The United States of America prides itself on being the land of the free but frequently forgets to mention that it was founded on the backs of millions of enslaved people. One would think that hundreds of years later, the U.S. would have long since freed itself from its white supremacist ways and instead embraced a far more equitable code of conduct, but that is not quite the case. The U.S. has come a long way regarding its treatment of minorities today. However, it has some racist habits that it cannot seem to shake.
Take the Scholastic Assessment Test (SAT) for example. The SAT was created by Carl Brigham, a White Anglo-Saxon Protestant psychologist and well-known eugenist. He wrote an entire book about his eugenist ideology titled “A Study of American Intelligence” that claimed “African-Americans were on the low end of the racial, ethnic, and/or cultural spectrum.” Brigham was among the many White Americans at the time who feared the increased influx of immigrants impeded the American gene pool.

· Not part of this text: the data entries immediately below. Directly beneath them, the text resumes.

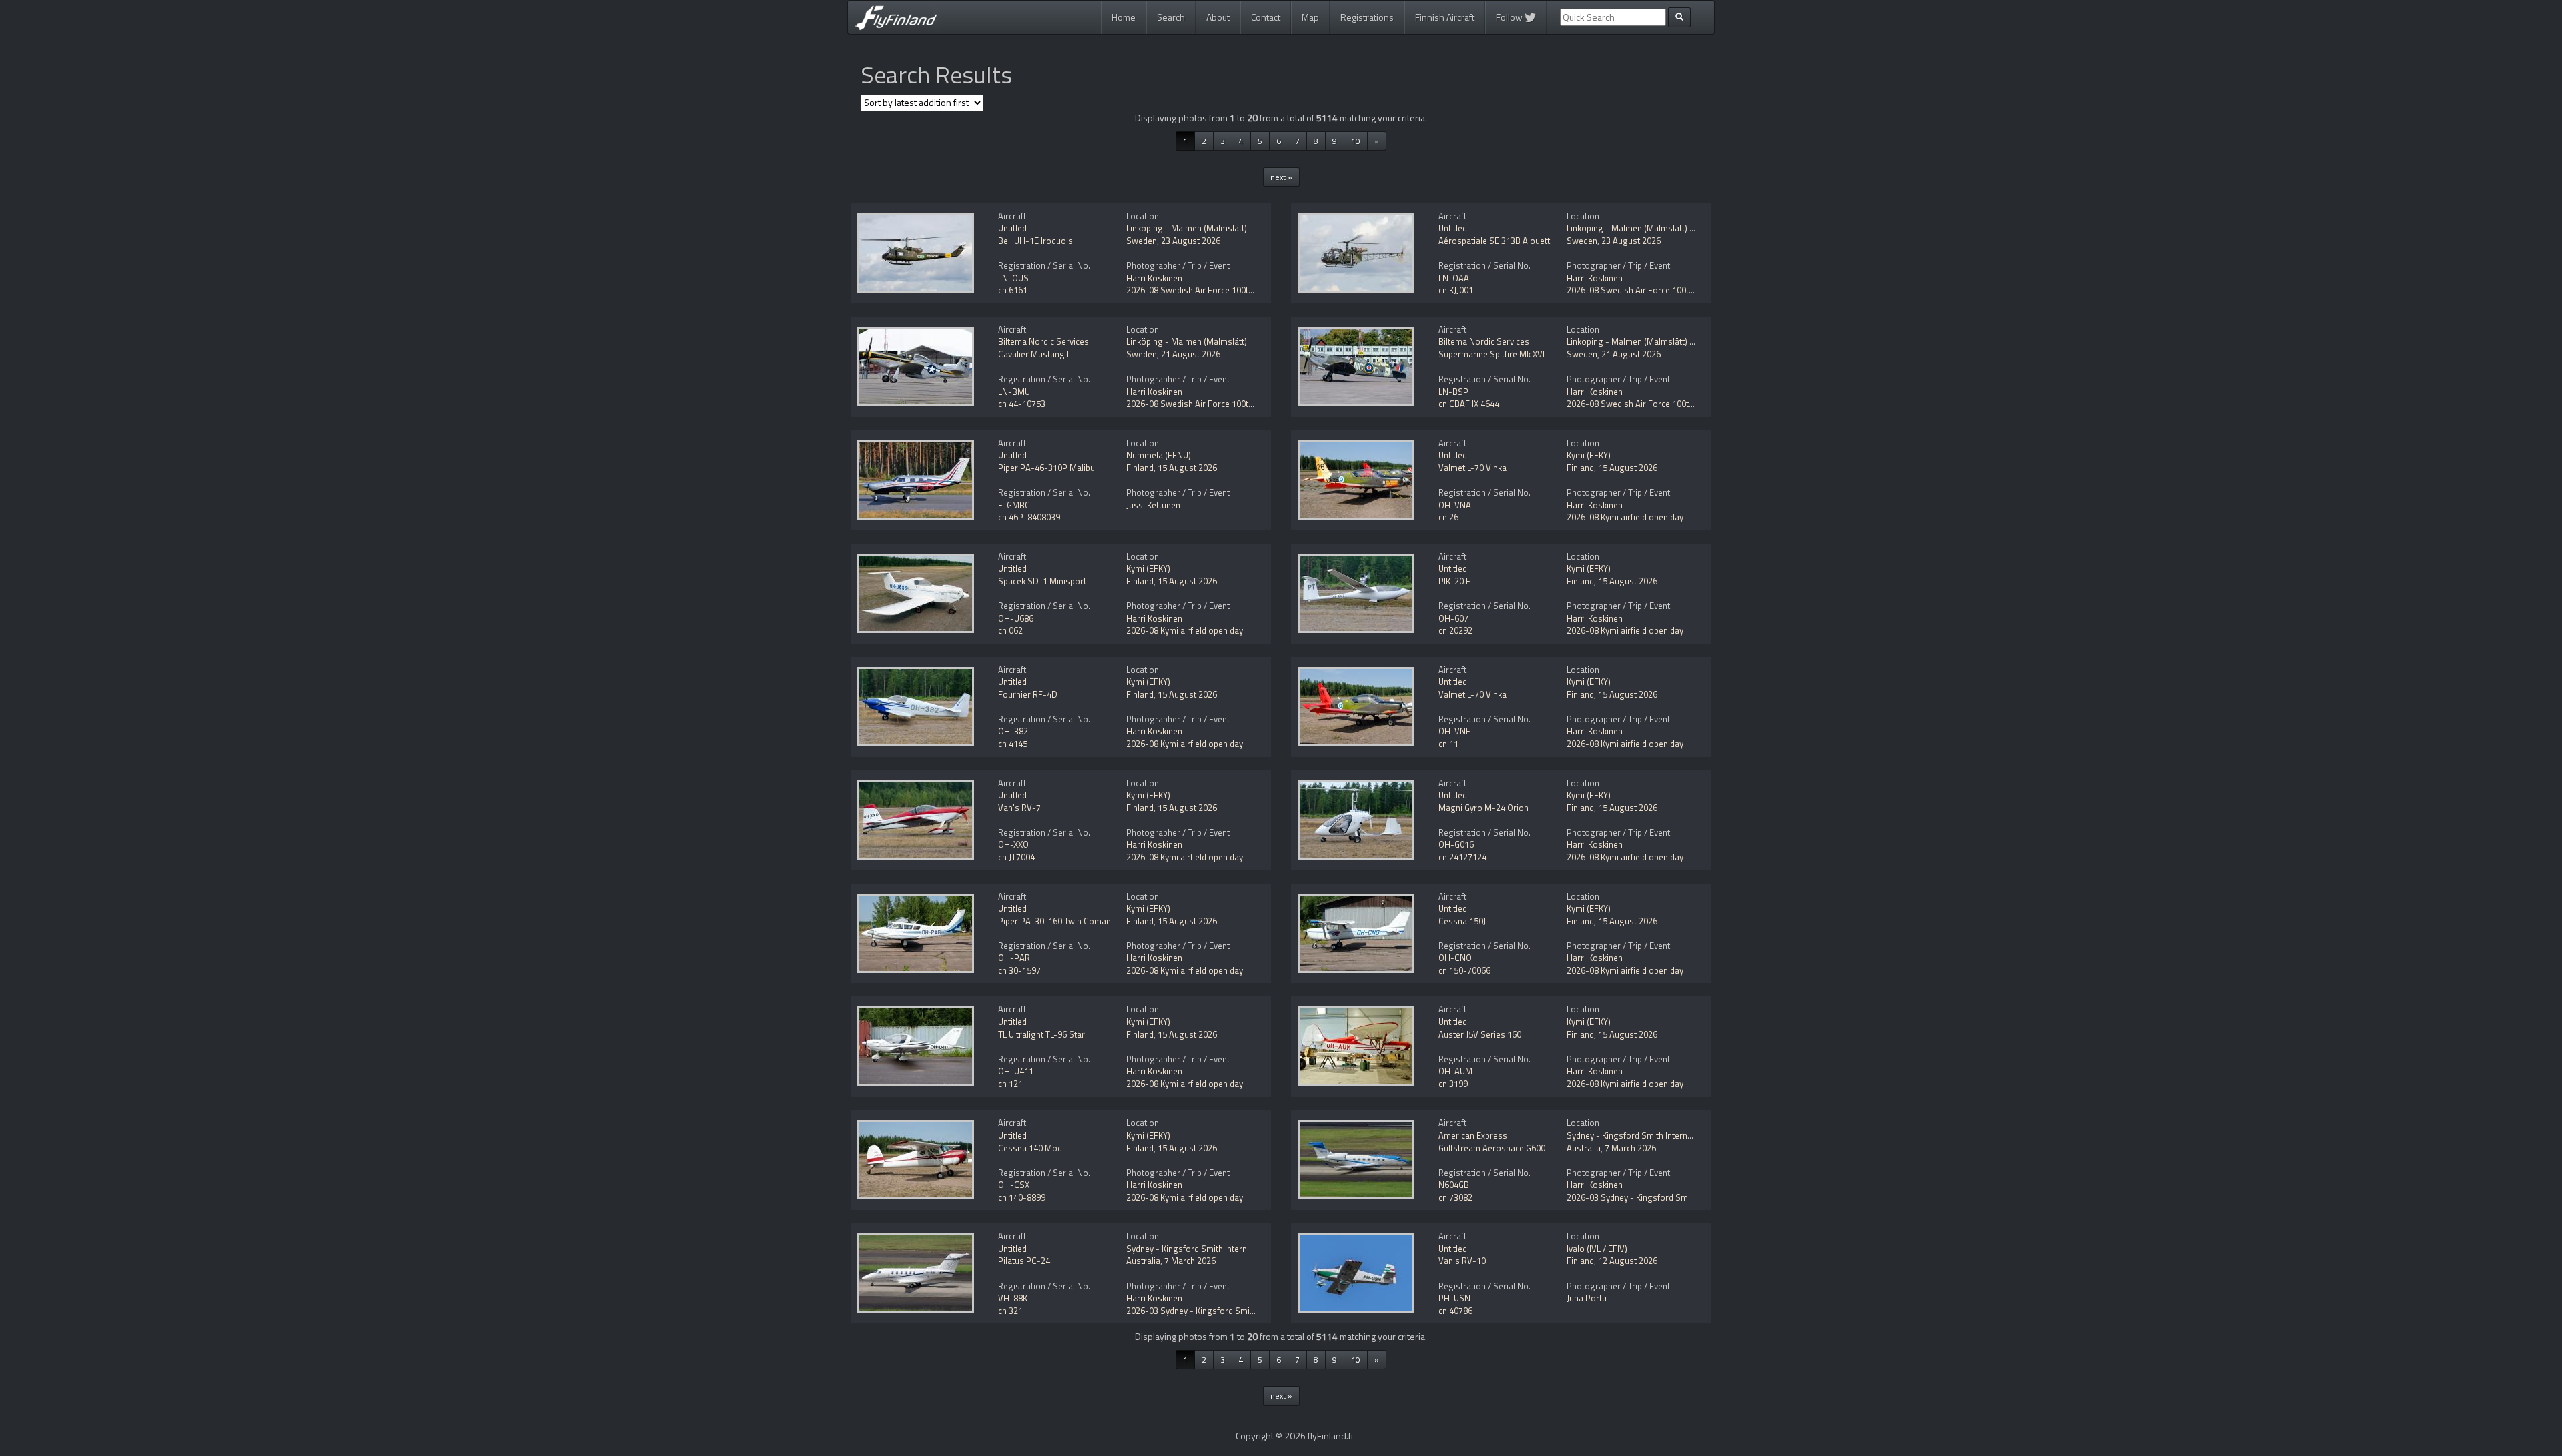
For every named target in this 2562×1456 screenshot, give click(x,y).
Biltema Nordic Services (1043, 341)
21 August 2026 (1190, 354)
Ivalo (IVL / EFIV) (1597, 1248)
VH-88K (1012, 1298)
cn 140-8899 (1021, 1197)
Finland (1140, 467)
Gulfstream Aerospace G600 (1491, 1148)
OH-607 (1453, 618)
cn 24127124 (1462, 857)
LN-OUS (1013, 278)
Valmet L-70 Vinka (1472, 467)
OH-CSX (1013, 1184)
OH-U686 (1015, 618)
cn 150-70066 (1464, 970)
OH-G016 (1456, 844)
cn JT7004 (1016, 857)
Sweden (1141, 240)
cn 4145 (1012, 743)
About (1218, 17)
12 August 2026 (1627, 1260)
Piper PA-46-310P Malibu (1046, 467)
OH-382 (1013, 731)
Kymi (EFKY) (1589, 455)
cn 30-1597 (1019, 970)
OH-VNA (1454, 505)
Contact (1265, 17)
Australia (1584, 1148)
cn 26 (1448, 517)
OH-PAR (1014, 957)
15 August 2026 (1187, 467)
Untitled (1012, 228)
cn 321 (1010, 1310)
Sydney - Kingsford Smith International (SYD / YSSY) (1665, 1135)
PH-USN (1454, 1298)
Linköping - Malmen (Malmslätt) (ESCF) (1200, 228)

And so, he created the SAT to identify people of color who would have detrimental impacts on American intelligence. After implementation, Brigham would examine the test results and remove the questions that Black students outperformed White students on.

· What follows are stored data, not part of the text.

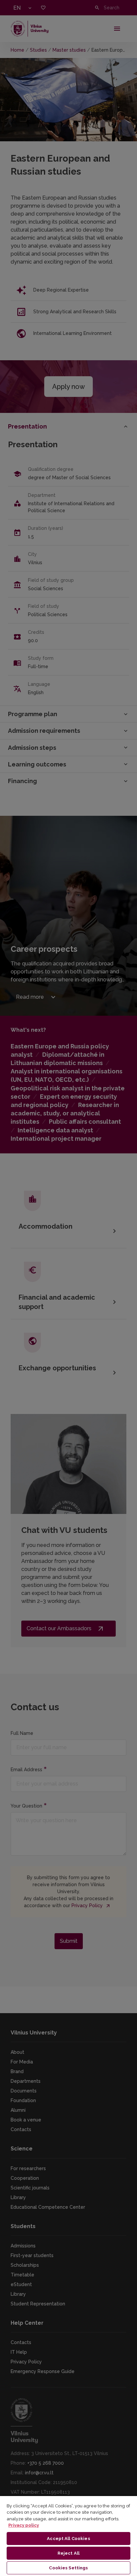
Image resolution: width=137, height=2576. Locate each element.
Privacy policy (23, 2525)
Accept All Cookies (68, 2538)
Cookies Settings (68, 2567)
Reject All (68, 2553)
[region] (68, 2535)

Today, disparities exist in the scores of Black students and White students. A key factor in that disparity now is how wealthier students have an unfair advantage due to increased access to test-prep material and the ability to afford to retake the test to get the scores they desire. In some public school districts, a student’s first attempt at the SAT may be free, but the student must pay for any after that. The SAT can cost between $52 and $68 per exam; wealthy students can easily afford this expense, but underprivileged ones cannot. Meanwhile, the College Board — the entity that administers the SAT and other exams — made $1.2 billion in profits in 2020 from these tests.

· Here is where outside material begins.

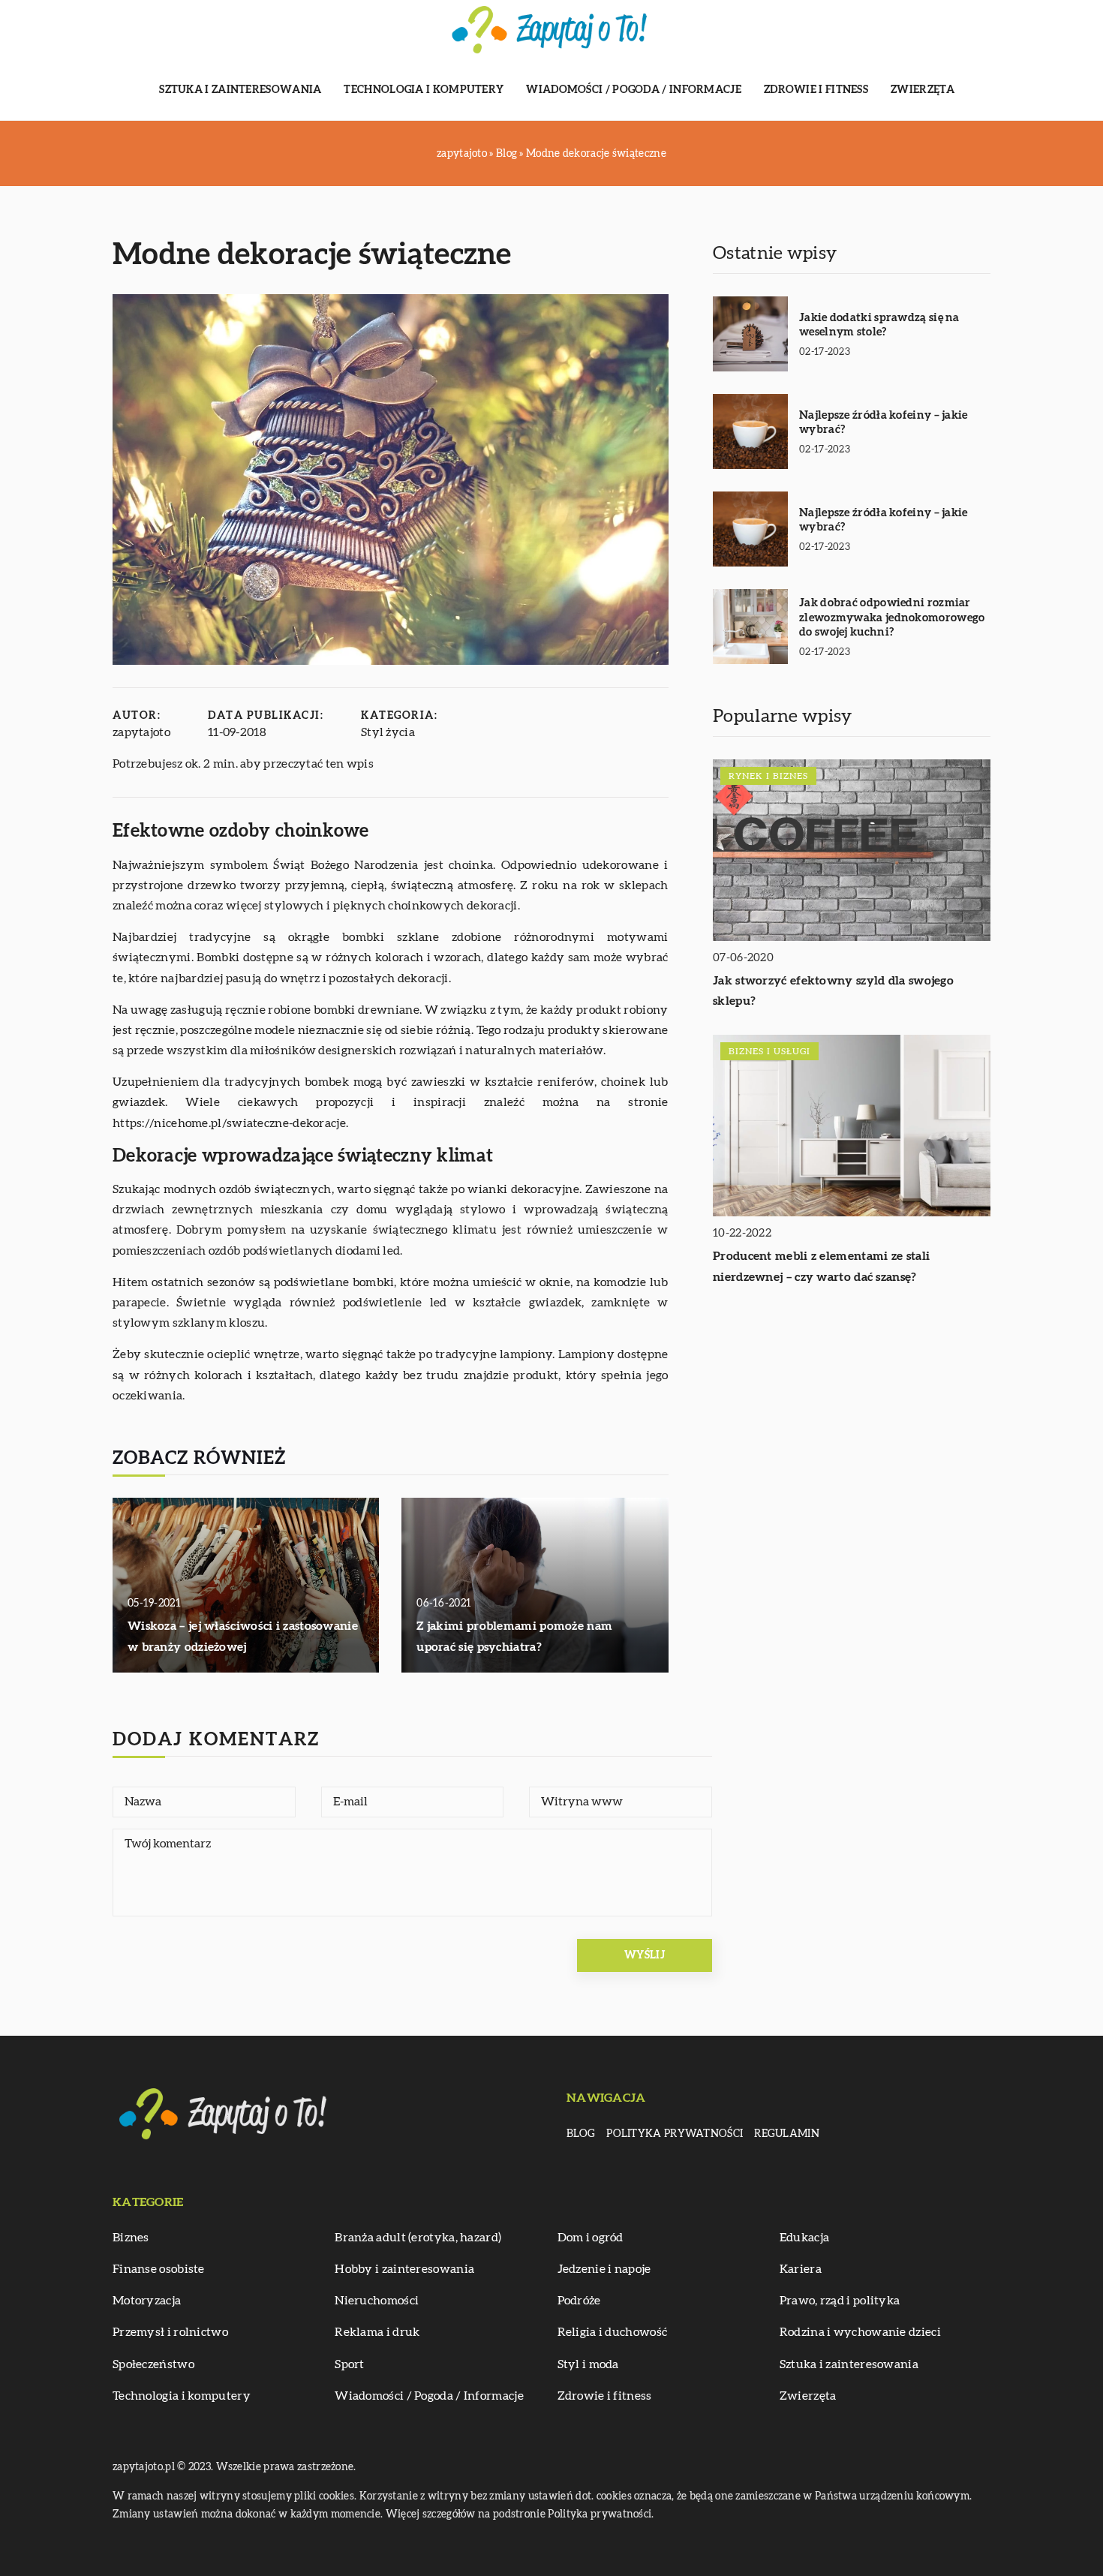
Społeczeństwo (153, 2364)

The SAT has been used, regardless of its racist origins, for university admissions for decades. Then the Covid-19 pandemic hit. Undergraduate enrollment dropped dramatically because of it, so many institutions, including some of the Ivy Leagues, suspended their SAT score requirements for admission. While the University of California system has opted to permanently suspend its test score requirements, some of the Ivy Leagues, like Harvard, Yale and MIT, are already lifting their score suspensions.
Josef Durand, an admissions consultant at Quad Education Group, states that SAT scores are poor predictors of a student’s potential in college and that using GPA as a metric is at least five times better. He is not alone in his opposition to the reliance on SAT scores; college students cite how a single test is not reflective of a student’s personal and academic achievement throughout their high school career.
Additionally, many students experience test anxiety and perform dramatically worse on tests than their typical coursework. The unfamiliar test-taking environment and time constraints add undue pressure onto high school students when taking their SAT for the first time, which often harms their SAT scores.
If colleges could admit students without their SAT scores, then they simply are not as mandatory as some of these institutions make them out to be. They give certain demographics an unfair advantage over others, which leads to a less equitable admissions process. Alternative metrics such as overall GPA, extracurricular activities, admission essays and letters of recommendation are all viable substitutes for SAT scores for colleges to base their admissions standards on. Colleges did it during the pandemic, so they can continue doing it now.